He also promised to remain involved in civic life in some fashion, saying he is not retiring.

“All I’m doing today is saying I’m not running. I have nine months left [in office],” Menino said after going off-script at the conclusion of his speech. He continued in a joking manner, “Just think of what I could do in nine months. I don’t have to worry about voters or anything. We could have some real fun.”

Menino’s move has left local leaders and residents reflecting on his legacy.

City Councilor Mike Ross called Menino “the political equivalent of [Boston sports legends] Ted Williams, Larry Bird and Bill Russell rolled into one.”

“Mission Hill and Jamaica Plain achieved a renaissance under the mayor,” said Ross. “He managed to take care of the neighborhoods while downtown thrived.”

“He’s laid the foundation for the future of this city,” said state Rep. Jeffrey Sánchez. “The city was in a completely different place back in the early ’90s. He turned the city around.”

Sánchez pointed to such projects as the demolition and reconstruction of the Mission Main public housing development in Mission Hill, where he grew up, and the massive redevelopment of Jackson Square on the JP/Roxbury border that once dismissed as a “pipe dream.”

State Sen. Sonia Chang-Díaz had added surprise about Menino’s decision because she was traveling. She asked the Gazette for details of Menino’s speech announcing he will not run.

Noting a recent poll that showed that more than half of Boston residents have met the mayor personally, as well as his high approval rating, Chang-Díaz said, “That sets an extremely high bar for the accessibility of a big-city mayor.” She added that Menino loves the city and “I’m really glad to hear that love is reciprocated” in the recent outpouring of fond memories about the mayor.

City Councilor Tito Jackson released a written statement saying, “After serving the City for more than 20 years, the mayor has earned all the love and gratitude we can give him. His staff, who helped Mayor Menino change Boston for the better, are in our hearts as well.”

“Like watching a great ballplayer leaving the field or prizefighter exiting the ring, we’re watching a great mayor leave while he’s still on top,” said Richard Rouse, executive director of Mission Hill Main Streets. “Tom truly loved this great city and has made it even better. Tom Menino cared more about the Parker and Calumet streets than the Beacon and Boylston streets, and that has made all the difference.”

“We love him and wish him the very best,” said Maria Weinograd, co-owner of Mike’s Donuts on Tremont Street.

“I doubt there’s been a mayor in the whole country who’s done more to advance a neighborhood development agenda than Tom Menino has in the past 20 years,” said Richard Thal, executive director of the Jamaica Plain Neighborhood Development Corporation, which joined the Back of the Hill Community Development Corporation in creating dozens of affordable housing units on the Back of the Hill over the past 15 years.

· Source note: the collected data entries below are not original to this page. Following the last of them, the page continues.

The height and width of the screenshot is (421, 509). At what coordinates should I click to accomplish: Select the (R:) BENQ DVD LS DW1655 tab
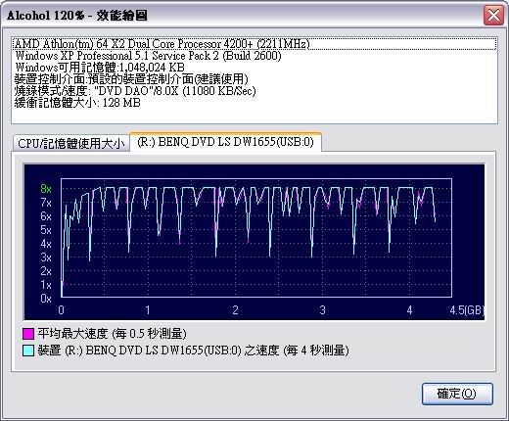225,142
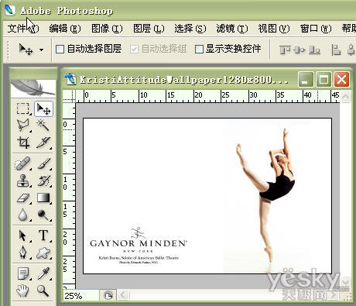Image resolution: width=356 pixels, height=306 pixels.
Task: Click the 25% zoom level field
Action: point(80,295)
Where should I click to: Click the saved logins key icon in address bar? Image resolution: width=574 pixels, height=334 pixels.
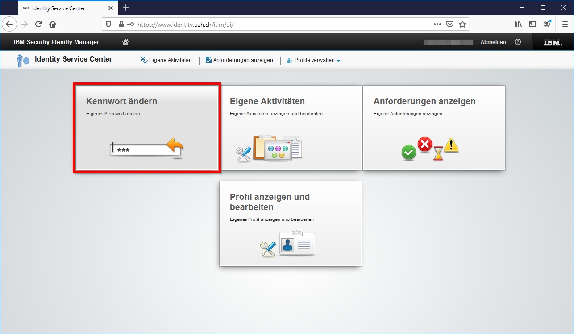130,24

Thal said that project happened in part because Menino was willing to put City resources into it.

Thal recalled Menino’s “mantra” of, “‘This is about people, after all,” and praised him for putting City money into affordable housing development and small business support. Thal said Menino administration officials are “national leaders” in such public health issues as racial disparities in care and violence prevention.

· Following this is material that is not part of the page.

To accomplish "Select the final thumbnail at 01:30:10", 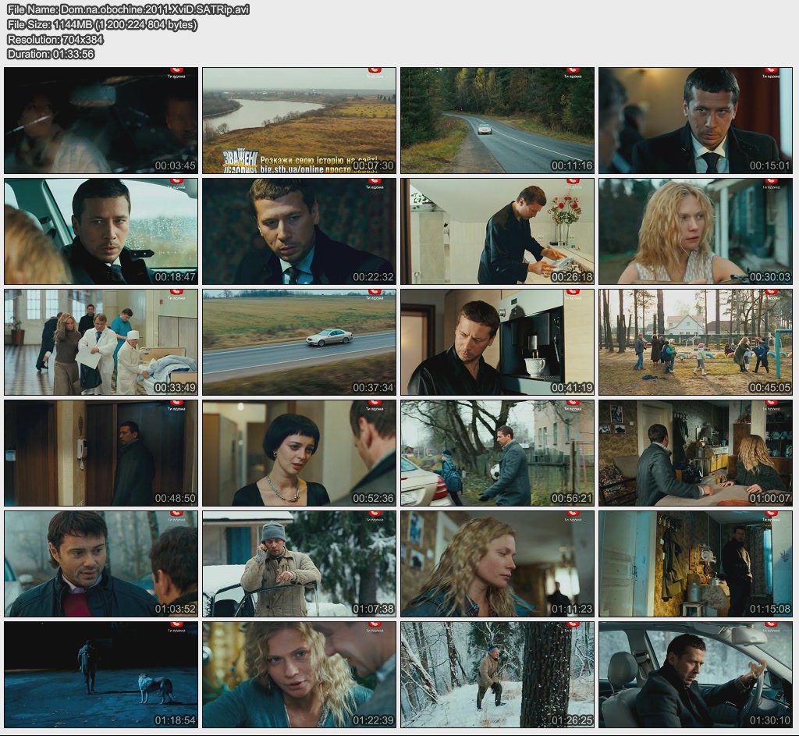I will [x=695, y=675].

Peter Shanley contributed to this article.

In one of his classic local duties, Mayor Thomas Menino cuts the ribbon to open The Mission Bar and Grill at 724 Huntington Ave. in 2005. (Gazette File Photo by John Swan)

In one of his classic local duties, Mayor Thomas Menino cuts the ribbon to open The Mission Bar and Grill at 724 Huntington Ave. in 2005. (Gazette File Photo by John Swan)

Mayor Thomas Menino, with wife Angela at his side, announces he will not run for reelection at Faneuil Hall on March 28. (Photo Courtesy Mayor's Office)

Mayor Thomas Menino, with wife Angela at his side, announces he will not run for reelection at Faneuil Hall on March 28. (Photo Courtesy Mayor’s Office)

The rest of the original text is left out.